Table: How Dell Plans to Turn Up Profits

For all Dell's runaway success in PCs, that game will never be hugely profitable again. To compensate, Dell knows it has to crank up share in more lucrative markets:


Some 80% of Dell's sales come from PCs and notebooks. If the price war doesn't let up and margins on Dell's PCs fall any lower than today's 3%, the company will need to boost its worldwide market share from the current 13% to 23% by 2003 just to keep earnings flat, say analysts.


Dell has launched a price war in the low end of this market, dropping its server margins from roughly 27% to 20% in the past 18 months. To better pad profits, Dell must beat the likes of Sun and IBM, who make high-end servers with 40%-plus margins.


Dell has only a 4.5% share since this segment requires huge R&D--not Dell's forte. Still, Dell is targeting storage because it's a $29 billion market, with 25% gross margins. For now, buyers want the tech smarts of IBM, EMC, and others.

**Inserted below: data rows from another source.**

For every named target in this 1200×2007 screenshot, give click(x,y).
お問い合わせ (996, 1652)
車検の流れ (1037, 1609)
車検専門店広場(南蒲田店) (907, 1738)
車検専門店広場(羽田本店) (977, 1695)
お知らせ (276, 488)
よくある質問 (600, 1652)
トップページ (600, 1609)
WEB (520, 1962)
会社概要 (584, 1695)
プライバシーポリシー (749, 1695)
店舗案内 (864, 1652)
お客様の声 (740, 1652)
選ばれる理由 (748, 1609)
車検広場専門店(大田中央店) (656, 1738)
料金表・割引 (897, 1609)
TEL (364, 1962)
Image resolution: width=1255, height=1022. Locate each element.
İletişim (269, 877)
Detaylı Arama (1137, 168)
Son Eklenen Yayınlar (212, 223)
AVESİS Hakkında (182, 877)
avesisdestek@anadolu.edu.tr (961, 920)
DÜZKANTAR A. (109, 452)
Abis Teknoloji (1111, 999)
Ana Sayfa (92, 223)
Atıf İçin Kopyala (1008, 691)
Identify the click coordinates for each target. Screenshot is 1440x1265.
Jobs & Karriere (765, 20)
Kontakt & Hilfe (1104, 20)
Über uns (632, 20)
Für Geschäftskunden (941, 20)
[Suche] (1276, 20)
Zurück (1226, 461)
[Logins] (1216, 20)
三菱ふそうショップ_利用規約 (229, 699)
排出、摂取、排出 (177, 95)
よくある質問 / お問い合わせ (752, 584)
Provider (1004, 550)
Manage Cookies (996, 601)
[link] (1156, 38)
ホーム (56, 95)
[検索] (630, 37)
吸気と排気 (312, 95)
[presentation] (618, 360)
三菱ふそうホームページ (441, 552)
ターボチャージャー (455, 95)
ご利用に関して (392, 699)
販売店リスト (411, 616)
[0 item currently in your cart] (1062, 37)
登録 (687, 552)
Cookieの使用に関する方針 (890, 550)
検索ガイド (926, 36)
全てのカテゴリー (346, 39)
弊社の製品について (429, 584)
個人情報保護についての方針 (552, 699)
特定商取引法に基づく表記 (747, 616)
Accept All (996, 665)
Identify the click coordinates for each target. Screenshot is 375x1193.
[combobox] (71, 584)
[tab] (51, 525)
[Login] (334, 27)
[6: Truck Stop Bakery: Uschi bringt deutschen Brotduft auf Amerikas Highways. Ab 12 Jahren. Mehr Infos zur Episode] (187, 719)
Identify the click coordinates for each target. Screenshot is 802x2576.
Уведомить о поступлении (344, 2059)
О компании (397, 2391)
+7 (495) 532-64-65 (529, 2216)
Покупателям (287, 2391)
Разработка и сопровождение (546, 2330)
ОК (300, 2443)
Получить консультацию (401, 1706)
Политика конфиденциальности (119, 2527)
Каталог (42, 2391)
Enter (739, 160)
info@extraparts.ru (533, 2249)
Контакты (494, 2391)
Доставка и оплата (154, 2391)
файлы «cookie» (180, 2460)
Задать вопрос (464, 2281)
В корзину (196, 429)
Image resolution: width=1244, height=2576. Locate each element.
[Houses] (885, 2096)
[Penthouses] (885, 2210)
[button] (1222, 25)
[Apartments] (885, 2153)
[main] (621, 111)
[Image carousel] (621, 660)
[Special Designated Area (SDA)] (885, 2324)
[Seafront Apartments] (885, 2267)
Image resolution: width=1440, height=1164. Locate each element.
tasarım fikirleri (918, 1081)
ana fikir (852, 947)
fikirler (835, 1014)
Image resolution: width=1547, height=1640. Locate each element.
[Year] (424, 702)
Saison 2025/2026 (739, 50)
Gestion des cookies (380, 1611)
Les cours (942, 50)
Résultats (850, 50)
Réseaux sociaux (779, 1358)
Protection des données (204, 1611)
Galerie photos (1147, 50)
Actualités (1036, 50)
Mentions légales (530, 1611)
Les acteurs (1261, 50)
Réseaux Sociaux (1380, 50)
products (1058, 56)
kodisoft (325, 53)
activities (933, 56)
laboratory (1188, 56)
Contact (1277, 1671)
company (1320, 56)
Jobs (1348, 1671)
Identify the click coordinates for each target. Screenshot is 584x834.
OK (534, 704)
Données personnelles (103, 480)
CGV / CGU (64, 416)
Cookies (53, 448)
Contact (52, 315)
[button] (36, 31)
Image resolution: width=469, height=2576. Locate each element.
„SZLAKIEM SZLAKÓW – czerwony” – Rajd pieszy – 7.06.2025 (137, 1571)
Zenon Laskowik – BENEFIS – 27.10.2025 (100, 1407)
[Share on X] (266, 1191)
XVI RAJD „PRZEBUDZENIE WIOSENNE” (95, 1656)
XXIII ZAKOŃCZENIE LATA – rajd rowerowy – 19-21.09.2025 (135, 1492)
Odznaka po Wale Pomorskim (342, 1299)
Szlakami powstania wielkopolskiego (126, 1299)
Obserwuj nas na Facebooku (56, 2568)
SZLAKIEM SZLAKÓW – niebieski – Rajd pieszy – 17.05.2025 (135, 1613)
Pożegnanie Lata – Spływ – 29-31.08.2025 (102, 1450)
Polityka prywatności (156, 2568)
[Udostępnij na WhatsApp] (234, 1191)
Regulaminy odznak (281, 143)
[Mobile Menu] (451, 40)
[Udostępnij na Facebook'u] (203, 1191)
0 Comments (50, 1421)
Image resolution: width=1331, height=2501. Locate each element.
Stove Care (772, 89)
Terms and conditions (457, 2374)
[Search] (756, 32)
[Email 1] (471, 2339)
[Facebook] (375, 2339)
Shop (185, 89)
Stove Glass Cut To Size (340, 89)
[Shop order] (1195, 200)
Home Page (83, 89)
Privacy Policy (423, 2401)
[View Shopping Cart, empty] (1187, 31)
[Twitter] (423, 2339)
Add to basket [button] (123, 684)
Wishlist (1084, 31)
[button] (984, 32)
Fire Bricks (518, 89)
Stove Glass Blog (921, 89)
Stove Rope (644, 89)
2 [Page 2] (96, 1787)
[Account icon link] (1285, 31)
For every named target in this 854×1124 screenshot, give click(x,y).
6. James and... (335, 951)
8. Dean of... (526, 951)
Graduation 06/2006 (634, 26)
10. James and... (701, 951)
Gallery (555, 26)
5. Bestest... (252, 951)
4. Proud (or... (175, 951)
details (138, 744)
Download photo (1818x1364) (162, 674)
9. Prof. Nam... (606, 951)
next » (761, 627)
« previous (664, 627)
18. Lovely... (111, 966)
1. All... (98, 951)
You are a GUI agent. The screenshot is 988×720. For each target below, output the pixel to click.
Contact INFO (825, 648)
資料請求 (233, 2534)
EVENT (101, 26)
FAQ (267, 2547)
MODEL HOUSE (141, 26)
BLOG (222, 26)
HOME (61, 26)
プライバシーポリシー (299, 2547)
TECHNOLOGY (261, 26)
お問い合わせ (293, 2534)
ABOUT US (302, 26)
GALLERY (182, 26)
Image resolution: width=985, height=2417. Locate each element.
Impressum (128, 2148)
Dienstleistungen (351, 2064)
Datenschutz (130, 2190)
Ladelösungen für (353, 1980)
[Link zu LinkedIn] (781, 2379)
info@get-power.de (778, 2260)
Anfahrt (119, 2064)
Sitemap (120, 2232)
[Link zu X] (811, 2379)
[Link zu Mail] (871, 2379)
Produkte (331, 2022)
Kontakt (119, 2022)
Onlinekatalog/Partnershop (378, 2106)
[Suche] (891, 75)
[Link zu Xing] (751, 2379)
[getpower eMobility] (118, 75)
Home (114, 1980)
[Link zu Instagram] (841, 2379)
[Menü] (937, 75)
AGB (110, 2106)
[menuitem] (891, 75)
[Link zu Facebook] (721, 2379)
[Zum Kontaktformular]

Services is a $395 billion market that carries 20%-plus operating margins. It contributes just 10% of Dell's revenues now. Execs hope they can boost the business 30% a year. Dell's aim is to solve customer problems with easy, software solutions instead of armies of consultants.


Dell wants a piece of the $5 billion market for low-end networking gear used by small businesses. Dell's plan is to underprice rivals by some 50%, gaining share quickly. But given the smallish market size, this isn't a savior for Dell.